Wright’s character, along with many others, serves as a red herring because as in any good suspense thriller, Kennedy’s adversaries are often difficult to spot.  Throughout Target, individuals believed to be allies will turn on the hero, just as those people who are hostile or indifferent to his plight later come through in the clutch.  At the risk of spoiling any of the events in the movie, the one clear villain is the mysterious stranger (Leif Erickson) who tries to pass himself off as Kennedy by appropriating John’s hat and coat (containing his credentials and other personal effects—like his gun).  The character who gives Kennedy a much-needed assist in his investigation is a slave maid named Rachel, played by the amazing Ruby Dee in one of her earliest film roles.  Rachel is not some uncomfortable Butterfly-McQueen-in-Gone-with-the-Wind stereotype, but a three-dimensional individual who admittedly is torn between helping out Kennedy and her loyalty to the mistress she serves, a Southern belle named Ginny Beaufort (Paula Raymond).  Ginny and Rachel are on their way back to their plantation, “Tall Trees,” with Ginny’s brother Lance (Marshall Thompson)—a West Point grad—in tow.
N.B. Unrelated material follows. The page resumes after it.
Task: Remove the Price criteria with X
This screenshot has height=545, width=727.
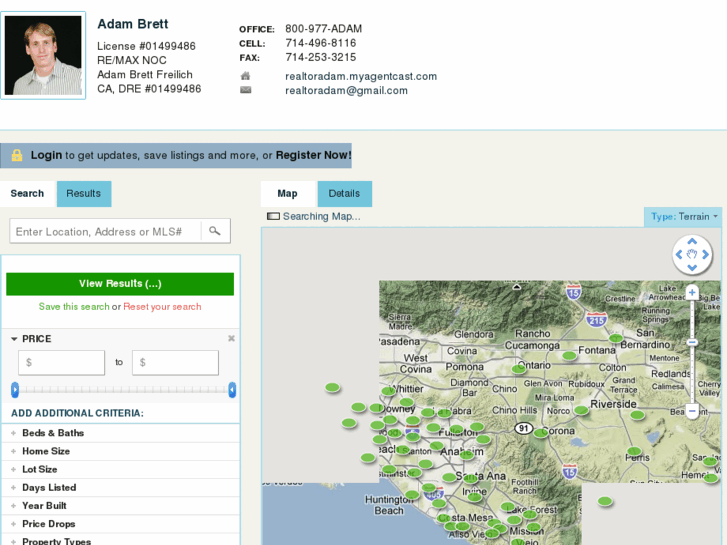Action: click(x=231, y=338)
Moviemakers learned early on (beginning with 1903’s The Great Train Robbery) that setting dramatic conflicts against the background of a moving train was a surefire way to generate suspense and excitement.  In Target, there are many nods to one of the granddaddies (or is it grandmammas?) of the genre, The Lady Vanishes (1938), in that the events in the beginning of Target resemble the missing-person plot of Lady (just where did Riley get to?) and later in Target, a vital clue in the assassination plot is scrawled in the soot residue that’s collected on a train window.  Target also acts as a warm-up for The Narrow Margin, released the following year; the claustrophobic atmosphere of Target (thanks to the striking black-and-white cinematography of Paul C. Vogel) is quite reminiscent of that memorable Chicago-to-L.A. train excursion featuring TDOY faves Charles McGraw and Marie Windsor.
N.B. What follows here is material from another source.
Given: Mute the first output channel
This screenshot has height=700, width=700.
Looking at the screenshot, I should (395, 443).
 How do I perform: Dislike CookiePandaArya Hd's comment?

The real reason why you watch The Tall Target: that's noir icon Percy Helton in the bottom-right corner as a minor character named "Beamish."
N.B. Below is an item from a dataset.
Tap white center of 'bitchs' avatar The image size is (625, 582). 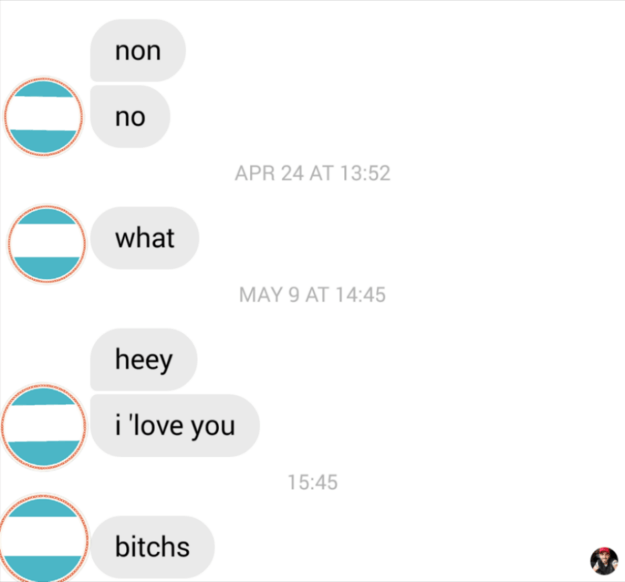coord(43,536)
Save for a snatch of The Battle Hymn of the Republic at the closing credits of The Tall Target, there is no music score in the film—something I’m sure was rather innovative at the time, as the soundtrack features nothing but the sounds of the train and the various bells and whistles that accompany such locomotives.  Target does, however, feature a plethora of beloved character actors that’s become a hallmark of this blog: Florence Bates and Katherine Warren are quite good in their roles, and Will Geer and Victor Kilian provide comic relief as the train conductor and engineer, respectively—they’re not all that concerned about rumors of assassination, they just want to make sure the train runs on time.  That’s future Leave it to Beaver mom Barbara Billingsley as the mother of the little brat who makes himself a nuisance on the train, and you’ll also spot the likes of Robert Easton, Jonathan Hale, Frank Sully, and Emmett Lynn.  (I like how the indestructible Regis Toomey continues the tradition of appearing in his pal Powell’s movies, by the way—in this one, he plays the doomed Riley.)  One actor who’s difficult to spot (he appears in the early scene where Powell’s Kennedy is making his case to investigate the assassination rumors) is Ken Christy—but that unmistakable voice gives him away every time.  And yes, Honest Abe even makes an appearance…in the form of actor Leslie Kimmell.